» **What the task requires**: Below are the entries; give again exactly the lines from the one mentioning "October 2021 (689, 767)" through the one mentioning "Porn (670, 155)", inclusive.

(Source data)
· · · · ·

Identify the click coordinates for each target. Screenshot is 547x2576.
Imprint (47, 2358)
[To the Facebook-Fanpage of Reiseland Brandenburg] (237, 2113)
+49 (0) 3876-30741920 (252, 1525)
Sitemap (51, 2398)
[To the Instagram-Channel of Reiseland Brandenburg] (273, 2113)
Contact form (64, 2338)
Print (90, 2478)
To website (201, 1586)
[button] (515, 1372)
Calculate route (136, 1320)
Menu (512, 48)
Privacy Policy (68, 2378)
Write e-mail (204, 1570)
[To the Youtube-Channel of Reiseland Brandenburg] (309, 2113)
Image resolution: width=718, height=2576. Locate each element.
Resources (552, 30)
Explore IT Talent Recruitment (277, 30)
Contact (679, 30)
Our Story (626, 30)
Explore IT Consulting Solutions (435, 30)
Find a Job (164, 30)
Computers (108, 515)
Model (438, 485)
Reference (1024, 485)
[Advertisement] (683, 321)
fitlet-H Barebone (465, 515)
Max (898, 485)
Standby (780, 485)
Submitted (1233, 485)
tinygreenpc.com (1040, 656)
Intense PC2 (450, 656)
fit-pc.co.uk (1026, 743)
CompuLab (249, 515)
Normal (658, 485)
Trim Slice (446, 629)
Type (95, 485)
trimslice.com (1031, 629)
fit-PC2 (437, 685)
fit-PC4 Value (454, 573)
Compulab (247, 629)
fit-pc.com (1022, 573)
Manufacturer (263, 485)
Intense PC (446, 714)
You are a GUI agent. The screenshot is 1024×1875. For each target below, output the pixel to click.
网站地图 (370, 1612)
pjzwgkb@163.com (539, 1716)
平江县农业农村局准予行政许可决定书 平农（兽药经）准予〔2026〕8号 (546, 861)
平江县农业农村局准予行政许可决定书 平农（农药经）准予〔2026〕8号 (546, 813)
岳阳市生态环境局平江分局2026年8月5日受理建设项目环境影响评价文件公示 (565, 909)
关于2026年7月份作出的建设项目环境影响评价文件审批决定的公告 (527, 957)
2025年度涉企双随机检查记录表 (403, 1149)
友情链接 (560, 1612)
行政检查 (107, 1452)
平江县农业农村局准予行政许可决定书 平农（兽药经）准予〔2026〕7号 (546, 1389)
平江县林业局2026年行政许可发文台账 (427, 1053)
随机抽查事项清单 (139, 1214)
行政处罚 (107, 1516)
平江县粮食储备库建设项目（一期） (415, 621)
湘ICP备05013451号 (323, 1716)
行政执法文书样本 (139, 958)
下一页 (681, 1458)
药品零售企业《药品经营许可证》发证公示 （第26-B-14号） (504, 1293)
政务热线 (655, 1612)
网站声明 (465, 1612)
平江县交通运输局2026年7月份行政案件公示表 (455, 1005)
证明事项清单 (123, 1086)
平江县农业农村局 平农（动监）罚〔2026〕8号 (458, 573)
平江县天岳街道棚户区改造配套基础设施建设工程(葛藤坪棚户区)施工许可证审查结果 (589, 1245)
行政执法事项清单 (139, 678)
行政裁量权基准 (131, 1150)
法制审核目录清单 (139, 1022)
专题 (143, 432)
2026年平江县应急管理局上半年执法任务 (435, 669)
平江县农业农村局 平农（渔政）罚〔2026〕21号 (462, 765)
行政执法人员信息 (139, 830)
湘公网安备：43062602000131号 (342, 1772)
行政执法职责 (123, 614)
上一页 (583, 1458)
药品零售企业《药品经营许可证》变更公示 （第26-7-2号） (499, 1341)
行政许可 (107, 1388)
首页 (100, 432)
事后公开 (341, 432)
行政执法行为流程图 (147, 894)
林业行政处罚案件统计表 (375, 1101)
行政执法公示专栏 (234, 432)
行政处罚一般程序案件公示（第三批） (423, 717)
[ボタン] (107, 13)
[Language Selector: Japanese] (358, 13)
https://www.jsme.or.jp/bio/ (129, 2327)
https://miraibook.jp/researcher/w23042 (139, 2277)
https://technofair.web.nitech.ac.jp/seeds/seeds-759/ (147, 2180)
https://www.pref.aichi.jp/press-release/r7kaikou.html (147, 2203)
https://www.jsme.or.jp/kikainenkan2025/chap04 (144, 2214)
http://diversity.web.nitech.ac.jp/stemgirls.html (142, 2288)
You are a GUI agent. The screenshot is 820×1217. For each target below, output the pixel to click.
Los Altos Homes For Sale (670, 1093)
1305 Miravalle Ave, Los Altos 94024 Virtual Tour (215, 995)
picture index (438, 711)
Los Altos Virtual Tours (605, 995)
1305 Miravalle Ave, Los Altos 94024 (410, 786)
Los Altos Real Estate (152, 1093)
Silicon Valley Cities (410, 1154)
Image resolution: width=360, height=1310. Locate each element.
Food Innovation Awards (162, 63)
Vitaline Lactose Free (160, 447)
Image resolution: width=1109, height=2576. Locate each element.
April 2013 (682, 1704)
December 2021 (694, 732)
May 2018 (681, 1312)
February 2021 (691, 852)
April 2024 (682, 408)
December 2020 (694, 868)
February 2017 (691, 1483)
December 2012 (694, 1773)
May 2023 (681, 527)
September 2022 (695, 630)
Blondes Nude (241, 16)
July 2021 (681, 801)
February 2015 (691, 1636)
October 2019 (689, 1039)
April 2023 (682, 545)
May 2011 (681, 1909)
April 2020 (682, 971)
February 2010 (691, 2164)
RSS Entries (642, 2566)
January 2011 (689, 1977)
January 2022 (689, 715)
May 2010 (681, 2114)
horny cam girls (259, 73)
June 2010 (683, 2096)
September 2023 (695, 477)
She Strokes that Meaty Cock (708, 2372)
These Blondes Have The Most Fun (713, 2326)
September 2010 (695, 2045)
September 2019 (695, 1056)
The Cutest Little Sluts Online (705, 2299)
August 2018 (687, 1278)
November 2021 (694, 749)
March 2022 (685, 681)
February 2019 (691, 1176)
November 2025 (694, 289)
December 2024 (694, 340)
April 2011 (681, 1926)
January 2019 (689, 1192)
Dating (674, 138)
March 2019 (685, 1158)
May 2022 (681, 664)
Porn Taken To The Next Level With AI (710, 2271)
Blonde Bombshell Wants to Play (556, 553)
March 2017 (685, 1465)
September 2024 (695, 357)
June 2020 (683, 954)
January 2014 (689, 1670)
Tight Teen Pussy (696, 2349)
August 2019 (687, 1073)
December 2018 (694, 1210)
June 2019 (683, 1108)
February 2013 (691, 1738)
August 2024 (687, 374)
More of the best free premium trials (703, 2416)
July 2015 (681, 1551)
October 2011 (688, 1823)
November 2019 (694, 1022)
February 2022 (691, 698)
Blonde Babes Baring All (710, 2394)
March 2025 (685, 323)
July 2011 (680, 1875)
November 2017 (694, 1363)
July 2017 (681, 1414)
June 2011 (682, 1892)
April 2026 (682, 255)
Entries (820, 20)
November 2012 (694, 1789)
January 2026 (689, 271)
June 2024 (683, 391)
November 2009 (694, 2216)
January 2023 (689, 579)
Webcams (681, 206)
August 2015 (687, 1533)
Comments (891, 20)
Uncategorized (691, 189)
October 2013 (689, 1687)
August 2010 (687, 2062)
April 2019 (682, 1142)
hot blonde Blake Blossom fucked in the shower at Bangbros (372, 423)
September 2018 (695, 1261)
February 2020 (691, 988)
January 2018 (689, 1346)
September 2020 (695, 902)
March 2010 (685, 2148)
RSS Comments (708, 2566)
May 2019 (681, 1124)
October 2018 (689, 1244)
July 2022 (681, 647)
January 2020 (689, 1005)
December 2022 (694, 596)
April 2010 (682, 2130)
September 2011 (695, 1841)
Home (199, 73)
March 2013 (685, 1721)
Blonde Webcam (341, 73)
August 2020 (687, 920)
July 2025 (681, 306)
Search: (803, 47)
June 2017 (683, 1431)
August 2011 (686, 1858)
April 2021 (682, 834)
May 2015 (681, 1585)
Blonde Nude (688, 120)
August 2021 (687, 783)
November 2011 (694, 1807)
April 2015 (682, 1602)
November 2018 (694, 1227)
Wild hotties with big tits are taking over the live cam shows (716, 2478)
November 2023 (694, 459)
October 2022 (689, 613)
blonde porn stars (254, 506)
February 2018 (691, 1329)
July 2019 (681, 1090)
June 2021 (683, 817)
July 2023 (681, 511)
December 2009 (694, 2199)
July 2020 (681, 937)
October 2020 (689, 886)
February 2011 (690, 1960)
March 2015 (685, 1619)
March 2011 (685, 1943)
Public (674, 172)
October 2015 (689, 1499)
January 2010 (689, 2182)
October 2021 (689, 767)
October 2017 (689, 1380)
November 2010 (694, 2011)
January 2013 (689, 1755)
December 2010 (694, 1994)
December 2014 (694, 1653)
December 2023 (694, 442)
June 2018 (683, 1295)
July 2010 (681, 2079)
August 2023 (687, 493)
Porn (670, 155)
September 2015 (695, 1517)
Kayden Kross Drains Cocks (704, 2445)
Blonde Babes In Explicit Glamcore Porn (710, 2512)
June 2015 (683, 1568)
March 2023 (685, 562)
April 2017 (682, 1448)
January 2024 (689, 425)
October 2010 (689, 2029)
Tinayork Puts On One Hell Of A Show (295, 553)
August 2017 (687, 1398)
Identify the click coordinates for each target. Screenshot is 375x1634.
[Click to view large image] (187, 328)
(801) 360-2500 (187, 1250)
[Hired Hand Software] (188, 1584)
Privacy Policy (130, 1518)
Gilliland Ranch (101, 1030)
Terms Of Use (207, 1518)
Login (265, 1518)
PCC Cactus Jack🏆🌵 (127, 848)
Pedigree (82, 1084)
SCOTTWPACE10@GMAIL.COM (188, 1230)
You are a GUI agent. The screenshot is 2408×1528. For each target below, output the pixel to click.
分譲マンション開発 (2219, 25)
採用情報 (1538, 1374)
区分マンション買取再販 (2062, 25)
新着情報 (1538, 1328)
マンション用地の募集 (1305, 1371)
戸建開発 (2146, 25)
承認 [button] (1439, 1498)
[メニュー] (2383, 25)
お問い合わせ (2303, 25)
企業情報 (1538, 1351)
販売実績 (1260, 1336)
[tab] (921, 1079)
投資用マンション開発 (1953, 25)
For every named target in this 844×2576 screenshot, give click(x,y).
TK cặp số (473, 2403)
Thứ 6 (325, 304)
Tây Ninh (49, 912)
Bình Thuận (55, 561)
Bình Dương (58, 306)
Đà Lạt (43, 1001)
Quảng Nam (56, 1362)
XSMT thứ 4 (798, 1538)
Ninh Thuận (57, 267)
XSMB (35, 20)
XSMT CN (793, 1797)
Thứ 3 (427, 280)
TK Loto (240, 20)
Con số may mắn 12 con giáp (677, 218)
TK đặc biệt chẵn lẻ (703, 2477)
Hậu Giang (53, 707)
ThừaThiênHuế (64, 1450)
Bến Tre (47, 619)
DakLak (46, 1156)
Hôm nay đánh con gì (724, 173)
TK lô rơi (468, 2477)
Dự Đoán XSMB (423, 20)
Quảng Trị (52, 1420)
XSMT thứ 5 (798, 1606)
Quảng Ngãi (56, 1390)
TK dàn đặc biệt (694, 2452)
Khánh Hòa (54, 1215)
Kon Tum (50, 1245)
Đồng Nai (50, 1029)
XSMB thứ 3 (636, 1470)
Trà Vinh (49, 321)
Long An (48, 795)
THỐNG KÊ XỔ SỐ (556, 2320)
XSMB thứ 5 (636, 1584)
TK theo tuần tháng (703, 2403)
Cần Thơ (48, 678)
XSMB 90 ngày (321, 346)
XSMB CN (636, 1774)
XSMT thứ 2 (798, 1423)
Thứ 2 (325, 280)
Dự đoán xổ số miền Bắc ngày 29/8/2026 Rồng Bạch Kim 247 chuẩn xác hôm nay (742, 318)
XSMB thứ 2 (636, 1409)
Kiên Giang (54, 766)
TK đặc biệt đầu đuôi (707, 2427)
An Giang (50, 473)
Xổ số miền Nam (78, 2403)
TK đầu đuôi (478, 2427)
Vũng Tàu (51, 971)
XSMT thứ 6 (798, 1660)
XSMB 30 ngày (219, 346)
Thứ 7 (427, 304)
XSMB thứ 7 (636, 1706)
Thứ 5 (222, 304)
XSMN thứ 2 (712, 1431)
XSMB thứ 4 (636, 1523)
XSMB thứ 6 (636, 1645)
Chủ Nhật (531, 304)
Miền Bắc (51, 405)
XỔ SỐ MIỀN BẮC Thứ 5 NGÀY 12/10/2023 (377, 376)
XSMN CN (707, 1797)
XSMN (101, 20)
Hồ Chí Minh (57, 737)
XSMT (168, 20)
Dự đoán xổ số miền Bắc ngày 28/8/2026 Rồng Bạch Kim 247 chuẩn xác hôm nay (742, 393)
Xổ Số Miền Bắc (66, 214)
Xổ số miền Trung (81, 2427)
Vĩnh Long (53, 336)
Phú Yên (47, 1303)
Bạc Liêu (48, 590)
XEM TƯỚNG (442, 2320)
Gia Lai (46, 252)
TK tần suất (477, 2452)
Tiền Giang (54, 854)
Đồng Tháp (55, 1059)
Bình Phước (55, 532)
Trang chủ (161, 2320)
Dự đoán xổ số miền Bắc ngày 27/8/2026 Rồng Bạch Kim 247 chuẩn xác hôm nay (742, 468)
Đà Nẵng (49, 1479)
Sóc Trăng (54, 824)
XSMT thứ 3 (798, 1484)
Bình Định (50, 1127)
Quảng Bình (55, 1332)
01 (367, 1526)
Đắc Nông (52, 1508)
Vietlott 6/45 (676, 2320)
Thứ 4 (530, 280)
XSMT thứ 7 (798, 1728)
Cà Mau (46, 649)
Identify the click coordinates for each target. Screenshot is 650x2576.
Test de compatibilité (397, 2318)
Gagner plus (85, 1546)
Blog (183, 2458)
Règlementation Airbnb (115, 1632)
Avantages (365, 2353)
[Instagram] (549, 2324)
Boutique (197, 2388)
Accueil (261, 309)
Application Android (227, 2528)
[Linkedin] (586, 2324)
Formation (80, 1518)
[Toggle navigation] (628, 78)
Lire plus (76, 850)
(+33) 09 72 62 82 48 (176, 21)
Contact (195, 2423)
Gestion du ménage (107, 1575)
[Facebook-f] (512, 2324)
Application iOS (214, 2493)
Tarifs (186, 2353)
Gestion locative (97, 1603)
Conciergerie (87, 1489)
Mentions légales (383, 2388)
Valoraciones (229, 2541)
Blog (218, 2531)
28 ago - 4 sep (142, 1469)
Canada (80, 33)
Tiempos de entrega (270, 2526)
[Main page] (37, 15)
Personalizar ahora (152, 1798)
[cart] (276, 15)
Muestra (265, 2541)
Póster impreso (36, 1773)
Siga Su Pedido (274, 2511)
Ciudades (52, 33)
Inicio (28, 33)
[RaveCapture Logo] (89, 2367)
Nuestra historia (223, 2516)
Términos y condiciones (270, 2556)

· · · · ·

» **Task answer**:
October 2021 (689, 767)
October 2017 (689, 1380)
November 2010 (694, 2011)
January 2013 (689, 1755)
December 2010 (694, 1994)
December 2014 (694, 1653)
December 2023 (694, 442)
June 2018 (683, 1295)
July 2010 (681, 2079)
August 2023 (687, 493)
Porn (670, 155)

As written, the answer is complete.